Your goal is to connect your employees to your mission and vision, while also setting them up for success by clearly defining the way your company and culture operate. It should speak to all levels of employees, from marketing coordinators to the CFO. Though it needs to communicate policies and convey a lot of information, it doesn’t need to by dry or boring. Here are our top three tips for creating an employee handbook that your employees will actually want to read.Clearly Define Your Culture
More important than communicating what you do, your handbook should communicate why you do it. Capturing this requires input from stakeholders across the company. It should have the voice of a human-centric, unified team, instead of the stiff or serious voice of an operational document. Whether your culture is quietly understood but not yet documented, or brand new and needs some definition, bring together key stakeholders, like the executive team and your HR team, to decide as a collective what defines your culture. Align on your values, beliefs and behaviours, then share them in a way that feels true and human.
Focus, Focus, Focus
Asking your entire workforce to sit down and read a 200-page document is a long shot. Start with the story of why your business came to be and include one page that clearly states your mission, vision and values. Then get into the less exciting, but necessary, details. Narrow down key, must-have policies—from sick days to remote working. Break information up into short, digestible takeaways rather than information-dense paragraphs. Connect these policies with elements of your culture; if you have a flexible remote working policy, explain the rationale and motivation for allowing your employees this extra freedom. Give context behind each policy rather than simply stating it.
Make it Personal
If you want your employees to read your handbook, absorb what’s inside, and feel connected to your company culture, it has to speak to them. It has to have personality and a human side. Think of the person in the office who embodies your culture—channel their voice and enthusiasm. To break up written content, include photos of the team—both in the office and at events—bringing the pulse of the culture to life. Include a letter or quotes from founders or executives as a way to introduce some of the key decision-makers in a personal way.

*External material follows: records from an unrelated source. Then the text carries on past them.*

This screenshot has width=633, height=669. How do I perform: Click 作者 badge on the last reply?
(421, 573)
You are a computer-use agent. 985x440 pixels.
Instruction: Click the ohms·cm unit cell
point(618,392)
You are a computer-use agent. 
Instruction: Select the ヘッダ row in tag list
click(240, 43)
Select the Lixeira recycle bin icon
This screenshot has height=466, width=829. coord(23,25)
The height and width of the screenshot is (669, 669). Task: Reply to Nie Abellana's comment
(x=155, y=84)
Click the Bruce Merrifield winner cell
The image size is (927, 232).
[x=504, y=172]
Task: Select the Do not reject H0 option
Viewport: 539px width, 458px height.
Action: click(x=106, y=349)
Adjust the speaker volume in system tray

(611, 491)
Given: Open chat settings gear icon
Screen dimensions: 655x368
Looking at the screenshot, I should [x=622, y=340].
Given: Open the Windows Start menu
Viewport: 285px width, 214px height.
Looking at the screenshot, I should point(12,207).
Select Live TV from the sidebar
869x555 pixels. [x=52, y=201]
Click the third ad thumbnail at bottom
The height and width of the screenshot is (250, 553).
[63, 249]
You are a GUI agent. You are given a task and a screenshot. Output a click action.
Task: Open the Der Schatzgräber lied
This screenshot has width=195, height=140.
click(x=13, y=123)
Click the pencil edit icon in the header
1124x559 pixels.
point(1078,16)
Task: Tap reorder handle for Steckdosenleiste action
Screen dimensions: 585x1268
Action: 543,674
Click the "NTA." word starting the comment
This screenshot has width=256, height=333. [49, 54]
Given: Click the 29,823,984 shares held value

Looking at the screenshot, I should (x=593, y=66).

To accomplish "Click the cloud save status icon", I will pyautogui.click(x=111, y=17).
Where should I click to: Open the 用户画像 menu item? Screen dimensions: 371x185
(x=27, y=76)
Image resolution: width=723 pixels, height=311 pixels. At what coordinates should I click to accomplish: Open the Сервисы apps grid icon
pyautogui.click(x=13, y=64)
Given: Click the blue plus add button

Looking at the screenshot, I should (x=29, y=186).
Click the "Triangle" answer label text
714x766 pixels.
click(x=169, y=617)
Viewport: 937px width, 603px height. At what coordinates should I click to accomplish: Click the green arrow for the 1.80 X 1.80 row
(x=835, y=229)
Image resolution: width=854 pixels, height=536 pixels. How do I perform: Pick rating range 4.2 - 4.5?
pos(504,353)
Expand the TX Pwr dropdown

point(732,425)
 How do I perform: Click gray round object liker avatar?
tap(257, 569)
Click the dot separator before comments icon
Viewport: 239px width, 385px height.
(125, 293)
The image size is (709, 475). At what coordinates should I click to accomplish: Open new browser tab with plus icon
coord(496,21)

Beyond helping new hires understand your culture and the way you operate, an employee handbook is also a powerful recruiting tool. If everyone in your company has read your handbook and is aligned with your culture, then they can be great pulse checks during the interview process for whether a candidate is a culture fit. Hiring and onboarding the right people means employee retention, increased job satisfaction, and more trust within all levels of the organization. It’s a win for everyone.